Sunday, May 22, 2016

Surreal South Florida Birding Trip Day 1: Birding by Channel Marker Numbers



I dragged my parents on a bird chase around South Florida when I went down recently on a weekend visit.  They were pretty good sports about the whole thing, although the pace was not to their liking.  We covered long distances with too few rest stops, bypassed a couple relatives, and could not find a decent grouper sandwich.  But we did mange to find all four target birds in a 24 hour period between Orlando and South Miami by way of Fort Myers.  

Leaving the Sanford/Orlando airport around 10AM, the first stop was the Sanibel Causeway near  Fort Myers, where an American Flamingo was being reported for some weeks before my trip.  The reports advised to arrive on the incoming tide and look around the channel markers on the south side of the causeway.  The tide charts put high tide at 2:55 and my GPS device indicated it would take about three and a half hours to drive to the spot.  Unfortunately, traffic factored heavily into the equation and by the time we arrived in Fort Myers, still some 20 minutes from the causeway, it was nearing high tide and all of the sandbars would be inundated and the flamingo likely moved off to find suitable foraging habitat elsewhere.  My parents couldn't understand the cause of the urgency, and kept pointing out nice places we might stop.  When we did final arrive to the causeway the tide appeared to be dead high and no sandbar was evident anywhere.  I scanned the water with my binoculars in the area it had been reported in all those posts I read while daydreaming about the trip.  

No sign of any large pinkish-orange iconic Florida bird.  In desperation, I started asking fishermen if they had seen the bird.  I got a couple stories about Great Blue Herons and Brown Pelicans stealing fish, but nothing helpful.  One fisherman did say he had heard about the bird on the news, which somehow encouraged me.  I went for my spotting scope hoping the extra magnification would be the ticket, and started scanning.  My father had stopped pretending to look and was off talking to the fishermen about where to get a good grouper sandwich.  By now boats were racing through the channel throwing up large wakes and the water level seemed too high for any chance the bird would out there.  Without much remaining hope I scanned in the area of channel marker number 10, which was mentioned in a now remote listserv post.  Amazingly, I caught a distant glimpse of the head of a flamingo appearing and disappearing in the large wave caused by all the motor boat activity.  We all had nice looks at the bird and marveled that it hardly seemed to be bothered by all the boat traffic.  A bird that had supposedly strayed from its home range in the Bahamas was apparently content to swim for it in these hazardous waters.  Or perhaps not - within a couple of minutes it appears to have flown off presumably for more peaceful environs. 

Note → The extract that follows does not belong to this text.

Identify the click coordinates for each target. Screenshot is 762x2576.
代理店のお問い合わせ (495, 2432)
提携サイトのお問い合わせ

My father, for the next several days, would remark to anyone we met how unbelievable it was that you could read a report on the internet giving a location and specific instruction about tides and be able to actually find the bird.  Of course, my father thinks many things about the internet are fair miraculous, which I suppose they are.

So what next?  A Broad-billed Hummingbird was being newly reported a couple hours south in Naples.  This was not exactly on the way to Fort Lauderdale, but we could get there with some daylight remaining.  This was not a popular suggestion and my parents looked birded out.  Alternatively, the Lazy Flamingo offered hopes of a decent grouper sandwich, seemed interestingly named, and was a convenient place to meet up with some relatives who lived in the area.  I noticed my father did not finish his grouper, which probably represents a rating of not more that two stars.  It seems we still had unfinished business in South Florida.